- Requirement:
Below this line is a set of entries; quote exactly the lines from the line that contains "This screenshot has height=922, width=1875." to the line that contains "Click the earnings E marker before Feb", both lines included.

- Provided records:
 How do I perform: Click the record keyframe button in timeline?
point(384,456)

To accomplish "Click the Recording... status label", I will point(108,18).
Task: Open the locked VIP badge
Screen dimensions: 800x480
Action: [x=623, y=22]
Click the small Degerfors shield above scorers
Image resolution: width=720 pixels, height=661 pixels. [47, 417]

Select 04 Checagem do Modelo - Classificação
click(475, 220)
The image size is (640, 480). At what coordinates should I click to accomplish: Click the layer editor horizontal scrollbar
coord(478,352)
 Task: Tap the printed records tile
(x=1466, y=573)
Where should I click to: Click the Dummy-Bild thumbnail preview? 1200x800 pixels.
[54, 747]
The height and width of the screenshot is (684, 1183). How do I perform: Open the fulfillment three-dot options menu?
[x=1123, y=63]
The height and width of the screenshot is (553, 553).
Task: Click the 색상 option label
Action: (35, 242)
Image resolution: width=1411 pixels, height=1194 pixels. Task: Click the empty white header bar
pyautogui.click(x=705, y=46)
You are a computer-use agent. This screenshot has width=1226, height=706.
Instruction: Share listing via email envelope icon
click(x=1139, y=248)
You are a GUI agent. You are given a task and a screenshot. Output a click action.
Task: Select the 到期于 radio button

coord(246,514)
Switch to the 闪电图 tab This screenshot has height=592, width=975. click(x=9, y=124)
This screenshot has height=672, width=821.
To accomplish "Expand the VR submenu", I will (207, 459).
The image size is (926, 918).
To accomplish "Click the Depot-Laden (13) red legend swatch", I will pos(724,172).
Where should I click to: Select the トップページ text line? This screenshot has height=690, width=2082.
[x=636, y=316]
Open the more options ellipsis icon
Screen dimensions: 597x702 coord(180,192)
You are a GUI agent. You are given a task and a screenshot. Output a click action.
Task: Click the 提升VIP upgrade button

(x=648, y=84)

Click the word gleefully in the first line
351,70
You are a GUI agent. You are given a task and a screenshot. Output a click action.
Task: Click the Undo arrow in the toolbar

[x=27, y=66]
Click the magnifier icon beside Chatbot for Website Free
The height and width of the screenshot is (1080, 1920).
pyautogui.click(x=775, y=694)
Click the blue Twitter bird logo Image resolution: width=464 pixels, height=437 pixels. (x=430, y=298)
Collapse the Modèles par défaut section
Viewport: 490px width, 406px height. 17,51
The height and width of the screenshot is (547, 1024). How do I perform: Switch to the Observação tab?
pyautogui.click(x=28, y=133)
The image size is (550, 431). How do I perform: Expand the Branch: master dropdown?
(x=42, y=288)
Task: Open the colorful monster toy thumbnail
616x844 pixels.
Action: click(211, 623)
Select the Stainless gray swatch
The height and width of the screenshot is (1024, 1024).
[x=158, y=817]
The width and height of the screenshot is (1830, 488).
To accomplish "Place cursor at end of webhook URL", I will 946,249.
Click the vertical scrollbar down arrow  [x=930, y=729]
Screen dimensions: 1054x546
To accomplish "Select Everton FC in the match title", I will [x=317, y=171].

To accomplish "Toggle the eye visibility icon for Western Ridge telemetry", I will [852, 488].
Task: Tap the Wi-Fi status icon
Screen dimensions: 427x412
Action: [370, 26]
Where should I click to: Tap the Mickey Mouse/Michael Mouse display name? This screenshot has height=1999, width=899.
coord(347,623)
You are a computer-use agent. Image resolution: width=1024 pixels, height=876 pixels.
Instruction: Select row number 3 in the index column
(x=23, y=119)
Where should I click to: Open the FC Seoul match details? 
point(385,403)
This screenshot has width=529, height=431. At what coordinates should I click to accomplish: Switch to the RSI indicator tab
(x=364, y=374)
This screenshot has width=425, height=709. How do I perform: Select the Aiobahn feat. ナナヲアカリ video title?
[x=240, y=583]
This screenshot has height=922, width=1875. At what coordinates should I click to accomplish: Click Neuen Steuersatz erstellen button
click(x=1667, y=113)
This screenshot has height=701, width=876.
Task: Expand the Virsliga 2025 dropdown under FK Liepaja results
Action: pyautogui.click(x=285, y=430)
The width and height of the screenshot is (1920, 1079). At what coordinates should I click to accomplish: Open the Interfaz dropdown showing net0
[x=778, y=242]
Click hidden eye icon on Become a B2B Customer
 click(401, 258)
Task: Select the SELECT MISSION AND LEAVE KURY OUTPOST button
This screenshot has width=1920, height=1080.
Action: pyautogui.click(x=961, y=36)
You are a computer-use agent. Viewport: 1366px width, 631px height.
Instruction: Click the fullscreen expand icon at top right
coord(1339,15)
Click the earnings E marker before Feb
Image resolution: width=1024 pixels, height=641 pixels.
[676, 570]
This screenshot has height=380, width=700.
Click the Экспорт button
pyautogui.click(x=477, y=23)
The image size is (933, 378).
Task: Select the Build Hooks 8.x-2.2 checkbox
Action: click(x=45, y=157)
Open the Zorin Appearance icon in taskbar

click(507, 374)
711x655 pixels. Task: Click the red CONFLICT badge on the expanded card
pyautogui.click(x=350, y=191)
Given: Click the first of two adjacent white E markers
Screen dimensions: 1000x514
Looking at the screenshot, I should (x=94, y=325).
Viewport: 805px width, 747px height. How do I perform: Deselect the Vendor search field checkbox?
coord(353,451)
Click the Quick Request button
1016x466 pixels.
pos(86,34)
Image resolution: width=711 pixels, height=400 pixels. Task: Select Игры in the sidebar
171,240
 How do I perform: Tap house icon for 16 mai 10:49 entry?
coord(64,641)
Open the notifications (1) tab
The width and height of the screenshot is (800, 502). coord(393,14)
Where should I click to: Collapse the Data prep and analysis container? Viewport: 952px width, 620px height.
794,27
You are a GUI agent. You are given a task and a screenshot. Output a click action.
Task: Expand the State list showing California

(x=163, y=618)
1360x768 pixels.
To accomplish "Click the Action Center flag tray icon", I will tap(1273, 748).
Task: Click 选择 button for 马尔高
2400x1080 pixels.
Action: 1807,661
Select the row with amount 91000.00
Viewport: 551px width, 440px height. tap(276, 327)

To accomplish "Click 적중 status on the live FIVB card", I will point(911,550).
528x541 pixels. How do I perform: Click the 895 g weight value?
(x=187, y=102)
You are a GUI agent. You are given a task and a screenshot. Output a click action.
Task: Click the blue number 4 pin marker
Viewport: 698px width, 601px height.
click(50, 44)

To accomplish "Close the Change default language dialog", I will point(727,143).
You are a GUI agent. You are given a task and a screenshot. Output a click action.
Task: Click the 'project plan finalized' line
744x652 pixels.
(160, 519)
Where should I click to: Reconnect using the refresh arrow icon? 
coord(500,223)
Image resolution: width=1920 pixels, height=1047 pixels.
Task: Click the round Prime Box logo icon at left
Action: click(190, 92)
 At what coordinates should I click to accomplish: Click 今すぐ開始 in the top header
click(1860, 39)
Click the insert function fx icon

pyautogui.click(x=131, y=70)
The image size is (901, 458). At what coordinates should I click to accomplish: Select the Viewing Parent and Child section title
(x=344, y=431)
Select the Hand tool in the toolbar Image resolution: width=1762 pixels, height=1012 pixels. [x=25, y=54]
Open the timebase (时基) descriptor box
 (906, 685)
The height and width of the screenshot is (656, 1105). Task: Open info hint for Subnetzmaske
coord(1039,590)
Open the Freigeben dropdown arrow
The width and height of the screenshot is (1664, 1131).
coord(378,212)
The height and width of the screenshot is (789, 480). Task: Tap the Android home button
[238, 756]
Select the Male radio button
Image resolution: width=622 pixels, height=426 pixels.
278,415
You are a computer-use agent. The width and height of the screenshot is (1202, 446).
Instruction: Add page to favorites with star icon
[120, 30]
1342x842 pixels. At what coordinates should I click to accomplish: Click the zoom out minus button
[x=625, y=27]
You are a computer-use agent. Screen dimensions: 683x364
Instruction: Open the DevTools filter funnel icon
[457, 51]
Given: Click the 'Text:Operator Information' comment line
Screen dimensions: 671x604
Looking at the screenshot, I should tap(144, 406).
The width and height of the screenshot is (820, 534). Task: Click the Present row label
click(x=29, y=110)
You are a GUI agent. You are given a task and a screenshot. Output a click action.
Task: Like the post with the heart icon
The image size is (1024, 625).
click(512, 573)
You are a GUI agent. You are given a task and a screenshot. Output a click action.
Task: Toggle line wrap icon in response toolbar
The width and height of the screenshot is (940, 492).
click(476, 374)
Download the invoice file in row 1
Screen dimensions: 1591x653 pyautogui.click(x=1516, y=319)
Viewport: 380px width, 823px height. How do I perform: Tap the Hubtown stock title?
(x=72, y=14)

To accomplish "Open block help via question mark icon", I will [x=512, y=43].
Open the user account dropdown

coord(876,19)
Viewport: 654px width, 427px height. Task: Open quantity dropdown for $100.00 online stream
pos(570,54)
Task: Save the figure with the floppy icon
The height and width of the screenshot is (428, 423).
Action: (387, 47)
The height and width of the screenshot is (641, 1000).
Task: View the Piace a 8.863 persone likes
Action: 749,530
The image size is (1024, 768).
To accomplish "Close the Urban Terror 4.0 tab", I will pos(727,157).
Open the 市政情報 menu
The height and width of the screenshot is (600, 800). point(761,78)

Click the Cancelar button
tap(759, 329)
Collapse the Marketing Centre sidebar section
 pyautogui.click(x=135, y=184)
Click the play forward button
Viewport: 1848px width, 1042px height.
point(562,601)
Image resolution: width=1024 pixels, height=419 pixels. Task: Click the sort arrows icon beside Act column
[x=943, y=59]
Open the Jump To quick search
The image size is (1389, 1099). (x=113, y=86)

- Exercise response:
This screenshot has height=922, width=1875. At what coordinates should I click to accomplish: Click Neuen Steuersatz erstellen button
click(x=1667, y=113)
This screenshot has height=701, width=876.
Task: Expand the Virsliga 2025 dropdown under FK Liepaja results
Action: pyautogui.click(x=285, y=430)
The width and height of the screenshot is (1920, 1079). At what coordinates should I click to accomplish: Open the Interfaz dropdown showing net0
[x=778, y=242]
Click hidden eye icon on Become a B2B Customer
 click(401, 258)
Task: Select the SELECT MISSION AND LEAVE KURY OUTPOST button
This screenshot has width=1920, height=1080.
Action: pyautogui.click(x=961, y=36)
You are a computer-use agent. Viewport: 1366px width, 631px height.
Instruction: Click the fullscreen expand icon at top right
coord(1339,15)
Click the earnings E marker before Feb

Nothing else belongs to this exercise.